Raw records
>>>

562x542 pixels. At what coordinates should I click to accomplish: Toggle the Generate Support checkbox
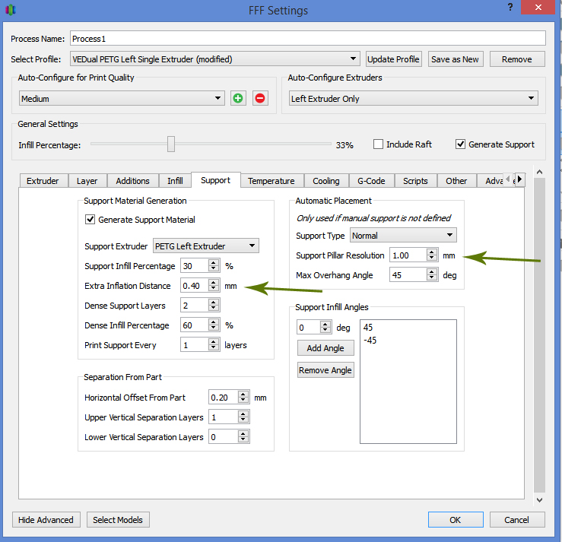460,144
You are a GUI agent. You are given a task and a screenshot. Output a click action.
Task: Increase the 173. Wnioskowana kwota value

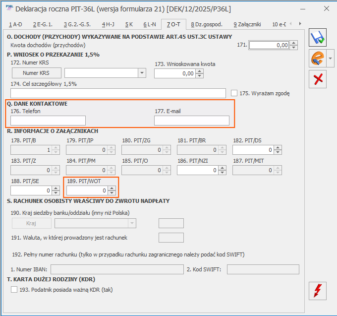tap(199, 71)
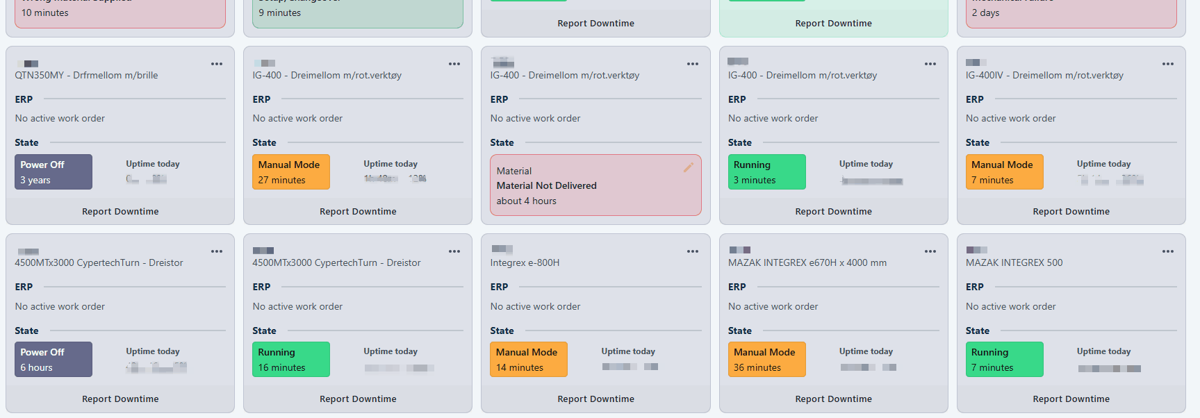Open the ellipsis menu on the Power Off 4500MTx3000 card
Viewport: 1200px width, 418px height.
[x=217, y=251]

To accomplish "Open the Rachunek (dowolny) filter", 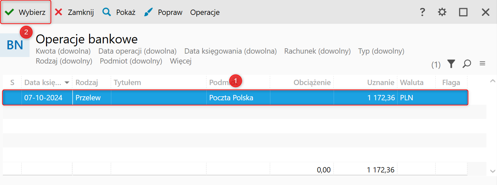I will (x=317, y=51).
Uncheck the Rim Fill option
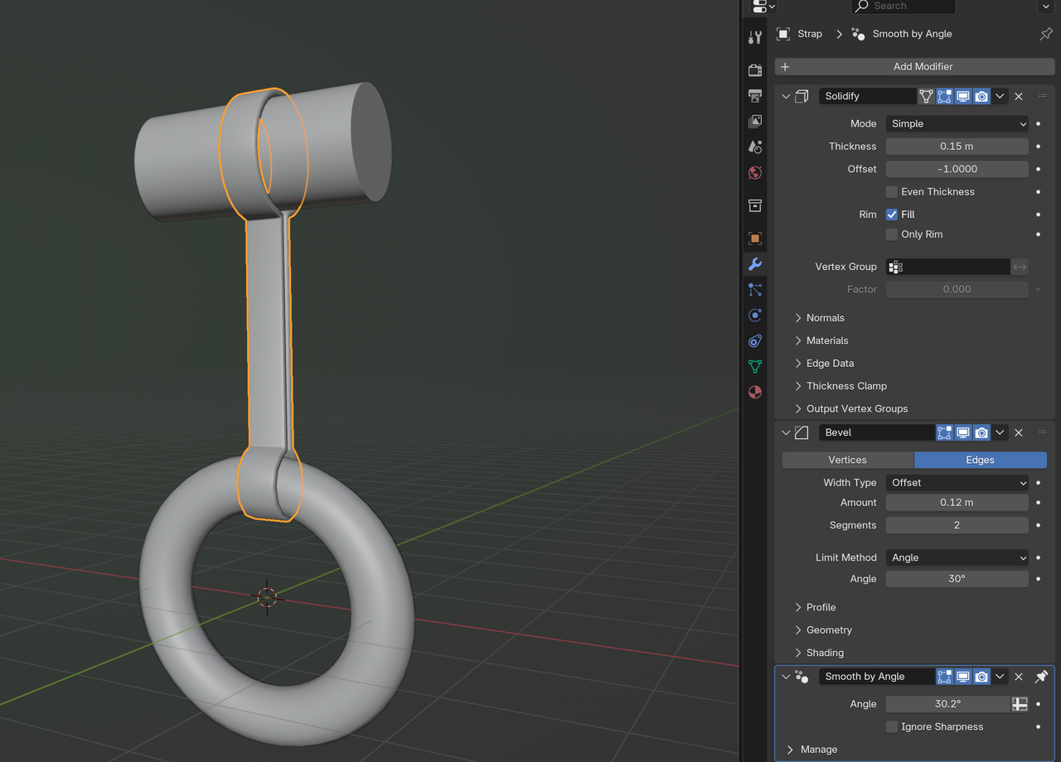 pos(891,214)
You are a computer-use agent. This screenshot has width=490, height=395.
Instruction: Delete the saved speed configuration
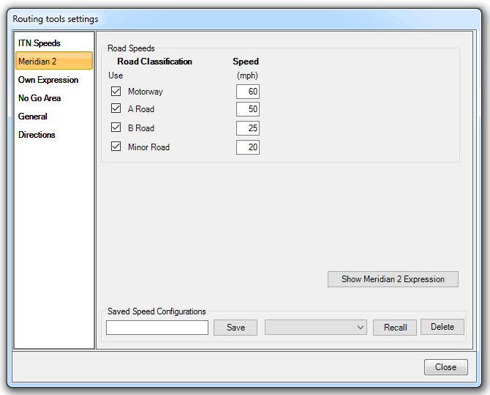pyautogui.click(x=442, y=327)
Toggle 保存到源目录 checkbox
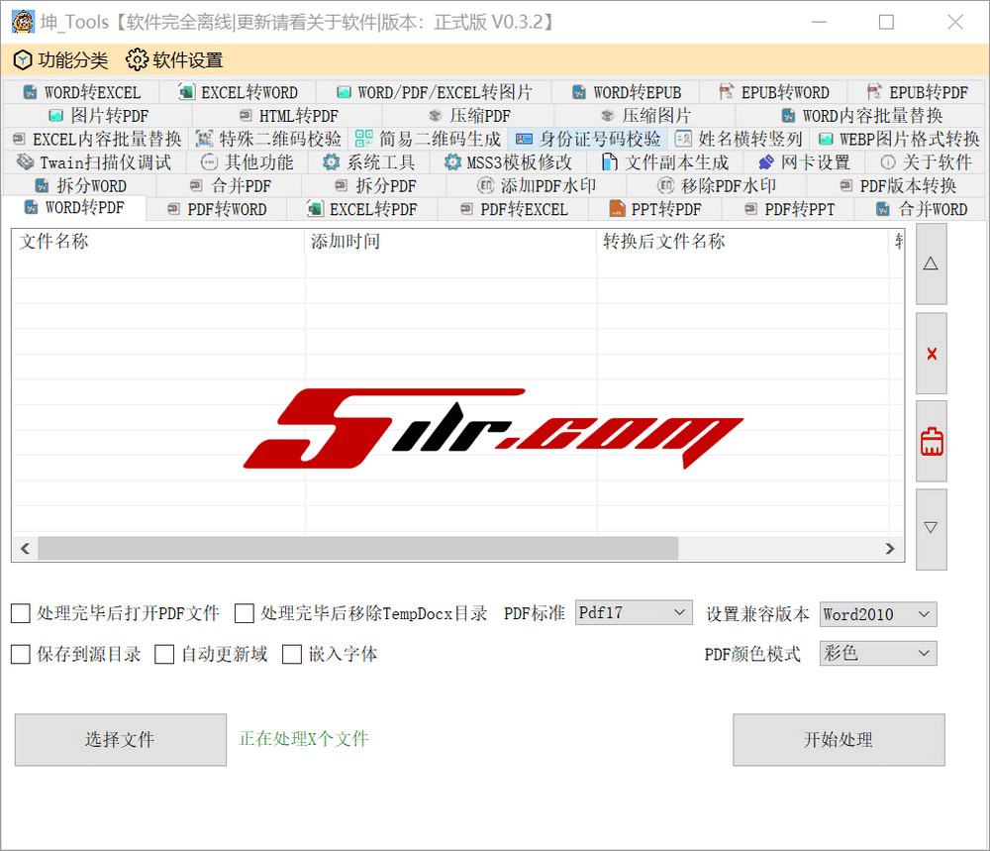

<<<

* _DESCRIPTION OF THE TASK_
Copy word for word the stretch from the line containing "You are a computer-use" through the end of the listing, leaving the pictures out.

* _REPLY_
You are a computer-use agent. This screenshot has width=490, height=395.
Instruction: Delete the saved speed configuration
pyautogui.click(x=442, y=327)
Toggle 保存到源目录 checkbox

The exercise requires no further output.